The auto finance veteran’s view stands in contrast to others in the industry who think long-term loans hurt consumers’ pockets.

They claim that so-called “permanent loans” of six years or more have caused many buyers, especially new vehicle buyers, to lose equity in cars and trucks. This means that when you trade in your car, you end up owing more than the car is worth.

Edmunds reports that through April of this year, approximately 26% of used cars purchased, including trade-ins, had negative equity. The average amount of negative equity was $5,105, an increase of 35% from 2019.

“As loan terms grow on average, consumers pay down their balances at a slower pace,” says Jessica Caldwell, director of insights. carmaxEdmunds wrote in a recent online post. “Then, if for any reason the consumer trades in their car too soon, they are left with more and more loan debt.”

For new car financing in the first quarter, 90.2% of new car loans with negative equity trade-ins had terms of at least 72 months, with 43% extending to 84 months, Caldwell said. The average negative equity trade-in value for new cars in the quarter was $7,183, according to Edmunds.

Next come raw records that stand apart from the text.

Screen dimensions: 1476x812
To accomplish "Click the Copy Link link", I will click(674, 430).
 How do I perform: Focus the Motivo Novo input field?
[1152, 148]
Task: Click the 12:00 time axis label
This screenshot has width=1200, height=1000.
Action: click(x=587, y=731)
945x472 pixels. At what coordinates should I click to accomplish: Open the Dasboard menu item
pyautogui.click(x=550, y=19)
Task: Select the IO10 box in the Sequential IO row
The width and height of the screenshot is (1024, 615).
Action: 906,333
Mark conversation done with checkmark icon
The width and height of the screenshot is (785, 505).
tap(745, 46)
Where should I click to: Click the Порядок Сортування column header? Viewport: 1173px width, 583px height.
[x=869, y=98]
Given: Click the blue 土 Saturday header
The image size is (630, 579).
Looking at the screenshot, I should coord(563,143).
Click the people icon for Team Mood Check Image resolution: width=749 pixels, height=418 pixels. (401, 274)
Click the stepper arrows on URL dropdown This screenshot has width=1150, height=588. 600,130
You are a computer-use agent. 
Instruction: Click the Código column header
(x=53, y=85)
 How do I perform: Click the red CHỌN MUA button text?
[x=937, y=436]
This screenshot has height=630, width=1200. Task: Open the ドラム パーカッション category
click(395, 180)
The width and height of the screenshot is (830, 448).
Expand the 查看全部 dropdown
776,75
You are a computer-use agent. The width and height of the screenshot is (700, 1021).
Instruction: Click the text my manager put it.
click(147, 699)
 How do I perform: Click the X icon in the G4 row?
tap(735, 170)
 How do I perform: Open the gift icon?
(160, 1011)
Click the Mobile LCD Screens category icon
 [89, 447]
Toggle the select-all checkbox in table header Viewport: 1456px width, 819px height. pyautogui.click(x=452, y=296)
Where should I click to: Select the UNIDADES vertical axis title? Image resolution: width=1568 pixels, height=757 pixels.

This number has been on an upward trend since 2022. That’s because a chip shortage caused by the pandemic has sent used car prices soaring, leaving more shoppers unable to afford debt on their next car.

Consumers need to keep their cars longer to get the value of long-term loans, Yajnik said. But not only can it cause increased maintenance costs, it can also require repairs that exceed the vehicle’s value, or even have to be scrapped entirely.

“Sure, it takes time to get the equity, but in the meantime you can use the car and make money,” said Yajnik, a 28-year Capital One veteran who has led the auto financing division since 2008.

The average list price for a used car in March was $25,390, according to the latest data from Cox. That compares to $48,667 for a new car, which depreciates more quickly.

Cox Automotive reports that an 84-month loan costs $3,100 more to finance a $30,000 car at a 9% annual interest rate than a 48-month loan, all other things about the loan being equal. However, there is a $264 difference in monthly payments, making it more affordable for many consumers, especially those in low-income brackets, Yajnik said.

“Obviously there are going to be areas that have problems, but you have to start somewhere else. That is, for what reasons do people buy cars, and are they doing so irrationally?” Yajnik said.